Data records section start

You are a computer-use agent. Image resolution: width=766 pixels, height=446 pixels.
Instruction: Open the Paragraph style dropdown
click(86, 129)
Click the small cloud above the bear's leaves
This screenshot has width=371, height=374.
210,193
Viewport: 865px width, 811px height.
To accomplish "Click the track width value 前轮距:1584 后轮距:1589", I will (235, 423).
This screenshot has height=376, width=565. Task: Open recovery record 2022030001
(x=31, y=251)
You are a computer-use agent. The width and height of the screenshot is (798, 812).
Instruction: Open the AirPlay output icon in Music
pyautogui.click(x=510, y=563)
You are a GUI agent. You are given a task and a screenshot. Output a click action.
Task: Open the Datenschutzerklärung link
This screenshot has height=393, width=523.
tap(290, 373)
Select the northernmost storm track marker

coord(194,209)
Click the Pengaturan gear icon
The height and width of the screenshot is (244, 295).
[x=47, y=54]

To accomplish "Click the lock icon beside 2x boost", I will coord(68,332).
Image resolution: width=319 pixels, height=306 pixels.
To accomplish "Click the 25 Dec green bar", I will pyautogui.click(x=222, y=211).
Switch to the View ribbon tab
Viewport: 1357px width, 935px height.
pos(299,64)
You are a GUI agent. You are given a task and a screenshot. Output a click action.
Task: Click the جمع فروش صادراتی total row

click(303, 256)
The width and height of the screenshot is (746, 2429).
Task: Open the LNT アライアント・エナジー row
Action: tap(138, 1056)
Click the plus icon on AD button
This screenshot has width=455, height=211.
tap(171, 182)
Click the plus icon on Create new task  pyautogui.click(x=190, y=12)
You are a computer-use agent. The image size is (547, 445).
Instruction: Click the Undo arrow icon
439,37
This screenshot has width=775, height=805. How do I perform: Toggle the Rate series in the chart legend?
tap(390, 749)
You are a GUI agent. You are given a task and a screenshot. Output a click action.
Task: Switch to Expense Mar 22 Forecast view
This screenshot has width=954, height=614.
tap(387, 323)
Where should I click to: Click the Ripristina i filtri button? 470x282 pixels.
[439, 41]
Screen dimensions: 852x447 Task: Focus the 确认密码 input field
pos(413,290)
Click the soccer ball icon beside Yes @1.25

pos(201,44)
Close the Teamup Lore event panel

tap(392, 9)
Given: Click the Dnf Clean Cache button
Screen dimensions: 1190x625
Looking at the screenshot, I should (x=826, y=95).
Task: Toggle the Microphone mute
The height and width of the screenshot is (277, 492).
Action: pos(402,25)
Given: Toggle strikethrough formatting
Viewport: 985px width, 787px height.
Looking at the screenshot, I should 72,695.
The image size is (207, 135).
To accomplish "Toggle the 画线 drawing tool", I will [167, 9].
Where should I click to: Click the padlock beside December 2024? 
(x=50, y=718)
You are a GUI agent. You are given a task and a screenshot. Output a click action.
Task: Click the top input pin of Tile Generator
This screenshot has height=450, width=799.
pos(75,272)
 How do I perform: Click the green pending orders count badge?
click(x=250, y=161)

Data records section end

§ **About this exercise**
All that is needed is the exact run of lines above from the line containing "Instruction: Click the Undo arrow icon" through the line containing "Given: Toggle strikethrough formatting", both of them included.

§ **Exercise response**
Instruction: Click the Undo arrow icon
439,37
This screenshot has width=775, height=805. How do I perform: Toggle the Rate series in the chart legend?
tap(390, 749)
You are a GUI agent. You are given a task and a screenshot. Output a click action.
Task: Switch to Expense Mar 22 Forecast view
This screenshot has width=954, height=614.
tap(387, 323)
Where should I click to: Click the Ripristina i filtri button? 470x282 pixels.
[439, 41]
Screen dimensions: 852x447 Task: Focus the 确认密码 input field
pos(413,290)
Click the soccer ball icon beside Yes @1.25

pos(201,44)
Close the Teamup Lore event panel

tap(392, 9)
Given: Click the Dnf Clean Cache button
Screen dimensions: 1190x625
Looking at the screenshot, I should (x=826, y=95).
Task: Toggle the Microphone mute
The height and width of the screenshot is (277, 492).
Action: pos(402,25)
Given: Toggle strikethrough formatting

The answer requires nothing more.